Is האמא שלי EVER grammatically correct?
To my understanding, mum and dad never take the definite article because they're inherently definite. So when I saw האימא שלי, האבא שלי in a learning resource, it makes me wonder if either I have completely misunderstood, or it's an actual error in which case I need to treat that resource as being decidedly fallible. I have tried Googling to check, but all I can find backs up the "they don't need the definite article" hypothesis, and I don't know what to Google to figure out if there are exceptions.
Well, no. I mean, people would understand you, but no (and it sounds strange). האימא is already definite.
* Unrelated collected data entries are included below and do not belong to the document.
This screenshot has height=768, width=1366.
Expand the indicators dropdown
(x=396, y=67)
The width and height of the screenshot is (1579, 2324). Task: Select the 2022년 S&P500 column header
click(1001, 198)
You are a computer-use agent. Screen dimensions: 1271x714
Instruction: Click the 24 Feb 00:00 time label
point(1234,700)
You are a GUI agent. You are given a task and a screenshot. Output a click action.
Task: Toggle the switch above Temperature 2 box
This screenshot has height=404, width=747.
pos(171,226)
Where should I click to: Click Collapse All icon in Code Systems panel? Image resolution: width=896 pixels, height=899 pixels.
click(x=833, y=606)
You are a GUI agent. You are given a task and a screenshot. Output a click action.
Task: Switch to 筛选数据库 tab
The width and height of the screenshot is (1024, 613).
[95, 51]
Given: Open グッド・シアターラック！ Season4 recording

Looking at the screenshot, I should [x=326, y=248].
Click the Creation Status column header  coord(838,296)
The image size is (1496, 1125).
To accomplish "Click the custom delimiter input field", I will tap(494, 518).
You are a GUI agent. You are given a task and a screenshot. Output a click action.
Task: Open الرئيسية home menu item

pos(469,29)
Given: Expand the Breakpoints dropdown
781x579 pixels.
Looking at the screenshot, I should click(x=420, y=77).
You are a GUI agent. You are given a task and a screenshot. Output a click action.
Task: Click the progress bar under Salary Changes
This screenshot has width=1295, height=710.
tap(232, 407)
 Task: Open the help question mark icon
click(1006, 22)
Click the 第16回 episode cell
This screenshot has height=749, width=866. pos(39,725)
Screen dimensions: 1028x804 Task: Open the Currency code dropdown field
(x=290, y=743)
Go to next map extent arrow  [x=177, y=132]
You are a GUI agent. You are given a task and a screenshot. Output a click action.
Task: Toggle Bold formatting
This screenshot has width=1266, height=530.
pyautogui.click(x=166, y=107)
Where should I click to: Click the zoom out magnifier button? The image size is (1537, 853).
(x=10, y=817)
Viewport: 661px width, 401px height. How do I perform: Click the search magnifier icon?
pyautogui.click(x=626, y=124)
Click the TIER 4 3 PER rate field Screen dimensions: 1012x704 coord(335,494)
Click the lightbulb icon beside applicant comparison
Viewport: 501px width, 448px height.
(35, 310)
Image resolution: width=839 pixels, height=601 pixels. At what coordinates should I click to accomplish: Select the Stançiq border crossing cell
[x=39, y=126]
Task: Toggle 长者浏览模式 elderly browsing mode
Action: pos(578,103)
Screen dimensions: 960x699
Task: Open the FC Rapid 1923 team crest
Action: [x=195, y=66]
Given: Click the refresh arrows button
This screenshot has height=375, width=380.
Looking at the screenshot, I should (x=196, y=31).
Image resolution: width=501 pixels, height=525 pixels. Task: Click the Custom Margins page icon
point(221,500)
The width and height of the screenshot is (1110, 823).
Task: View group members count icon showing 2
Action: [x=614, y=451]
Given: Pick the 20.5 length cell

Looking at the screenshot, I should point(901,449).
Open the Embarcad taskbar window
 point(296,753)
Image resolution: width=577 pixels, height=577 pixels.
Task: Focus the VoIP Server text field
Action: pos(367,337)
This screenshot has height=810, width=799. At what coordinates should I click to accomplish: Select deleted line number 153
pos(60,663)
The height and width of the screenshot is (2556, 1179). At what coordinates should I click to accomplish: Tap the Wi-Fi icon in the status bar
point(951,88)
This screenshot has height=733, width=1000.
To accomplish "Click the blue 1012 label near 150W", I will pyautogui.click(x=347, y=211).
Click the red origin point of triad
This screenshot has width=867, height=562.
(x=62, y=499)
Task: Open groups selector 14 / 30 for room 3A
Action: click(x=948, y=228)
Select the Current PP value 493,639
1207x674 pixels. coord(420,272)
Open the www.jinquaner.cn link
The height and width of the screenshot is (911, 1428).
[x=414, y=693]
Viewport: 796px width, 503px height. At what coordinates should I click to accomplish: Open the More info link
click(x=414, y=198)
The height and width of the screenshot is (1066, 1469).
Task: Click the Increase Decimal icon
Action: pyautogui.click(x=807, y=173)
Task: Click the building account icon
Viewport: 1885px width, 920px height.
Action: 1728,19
It's actually the Aramaic definite suffix א added at the end of the words אם and אב. So there's no need to add the definite prefix :)
What are you talking about? א at the beginning of a word in Aramaic means 'on', or 'about'. I have never seen it used as a direct article, nor have i ever seen that brought down in works on Aramaic grammar. If you have a source, please feel free to share.
Also notice I said "suffix", not "prefix". Suffix comes at the end of the word, not at the beginning.
I think it is grammatically ok, but no one ever says it like that, and it sounds very unusual to native ears.
you never use ה before mom and dad and it also makes sense as you said. the only time I heard it was by non native speakers.
As a native Hebrew speaker, "האבא שלי" or "האמא שלי" sounds okay.. for Hebrew slang. The proper way to write "My father", for example, would be "אבא שלי", or the short, more comfortable version (which sounds better) - "אבי".
I hope I clarified things up a bit :)
It is correct, sure, but you’d only use it for rhetorical purposes, often comical ones.
"כל האמהות מציקות לילדים שלהם לבוא לסדר בפסח, כ־ו־ל־ן! והאמא שלי מעדיפה אפילו ללכת לכנסיה, רק לא להתקע עם זה..."
‘All mothers nudge their kids to come to the seder on Passover, all of ‘em! And my momma would rather go to church even so long as she ain’t stuck with that...’
For many Israelis it’s somewhat of a hassle, having to read the whole Hagada when everyone’s starving. Not to mention the family gathering, which for some people is an extra hassle because there are some members they want nothing to do with. (And that’s before we go into cases of abuse.)